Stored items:
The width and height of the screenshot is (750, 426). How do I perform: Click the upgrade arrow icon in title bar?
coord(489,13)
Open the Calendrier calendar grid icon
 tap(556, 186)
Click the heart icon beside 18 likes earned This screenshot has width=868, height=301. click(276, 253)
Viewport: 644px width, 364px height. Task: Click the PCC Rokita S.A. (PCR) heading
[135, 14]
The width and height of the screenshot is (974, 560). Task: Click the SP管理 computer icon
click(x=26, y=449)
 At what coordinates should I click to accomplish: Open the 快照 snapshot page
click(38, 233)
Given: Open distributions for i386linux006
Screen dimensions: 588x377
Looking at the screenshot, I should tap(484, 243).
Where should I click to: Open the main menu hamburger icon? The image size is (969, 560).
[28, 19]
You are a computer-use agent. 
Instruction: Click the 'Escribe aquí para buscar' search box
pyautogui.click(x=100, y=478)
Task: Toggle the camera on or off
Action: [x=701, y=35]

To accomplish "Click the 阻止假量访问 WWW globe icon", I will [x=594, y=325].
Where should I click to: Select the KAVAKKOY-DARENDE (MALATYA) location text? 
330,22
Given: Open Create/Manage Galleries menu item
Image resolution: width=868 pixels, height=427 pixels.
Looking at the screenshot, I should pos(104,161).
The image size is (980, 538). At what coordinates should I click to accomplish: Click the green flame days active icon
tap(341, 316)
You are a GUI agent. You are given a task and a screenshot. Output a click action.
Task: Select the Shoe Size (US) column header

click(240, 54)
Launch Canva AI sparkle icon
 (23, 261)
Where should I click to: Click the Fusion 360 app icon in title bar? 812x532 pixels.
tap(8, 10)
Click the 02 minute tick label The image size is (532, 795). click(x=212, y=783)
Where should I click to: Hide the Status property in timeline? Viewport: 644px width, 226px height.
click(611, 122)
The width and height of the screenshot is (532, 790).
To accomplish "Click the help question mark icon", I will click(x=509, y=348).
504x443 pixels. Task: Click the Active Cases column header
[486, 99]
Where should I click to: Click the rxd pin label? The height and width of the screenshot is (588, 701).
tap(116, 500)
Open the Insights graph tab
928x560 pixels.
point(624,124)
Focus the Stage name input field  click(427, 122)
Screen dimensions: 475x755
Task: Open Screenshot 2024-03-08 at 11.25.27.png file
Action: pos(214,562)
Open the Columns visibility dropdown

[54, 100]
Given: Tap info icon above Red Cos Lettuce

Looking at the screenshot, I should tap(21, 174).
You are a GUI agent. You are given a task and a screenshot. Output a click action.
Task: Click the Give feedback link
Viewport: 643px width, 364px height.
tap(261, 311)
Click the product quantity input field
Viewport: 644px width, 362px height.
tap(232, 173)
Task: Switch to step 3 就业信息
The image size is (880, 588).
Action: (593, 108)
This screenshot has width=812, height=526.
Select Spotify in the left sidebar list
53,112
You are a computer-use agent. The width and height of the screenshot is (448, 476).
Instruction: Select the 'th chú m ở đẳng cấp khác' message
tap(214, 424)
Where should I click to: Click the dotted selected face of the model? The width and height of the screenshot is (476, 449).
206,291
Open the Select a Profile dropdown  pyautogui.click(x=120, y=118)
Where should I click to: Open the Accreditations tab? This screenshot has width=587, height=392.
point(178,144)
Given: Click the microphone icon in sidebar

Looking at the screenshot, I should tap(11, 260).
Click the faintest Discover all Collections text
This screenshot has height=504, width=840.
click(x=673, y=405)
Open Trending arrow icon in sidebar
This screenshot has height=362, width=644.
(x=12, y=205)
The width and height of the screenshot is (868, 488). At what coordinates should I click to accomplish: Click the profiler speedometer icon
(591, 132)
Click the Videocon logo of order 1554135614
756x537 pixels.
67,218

— Instructions for the task —
Please find how many lines of the entries above include the string "will", giving the number and nothing else.

— Answer box —
2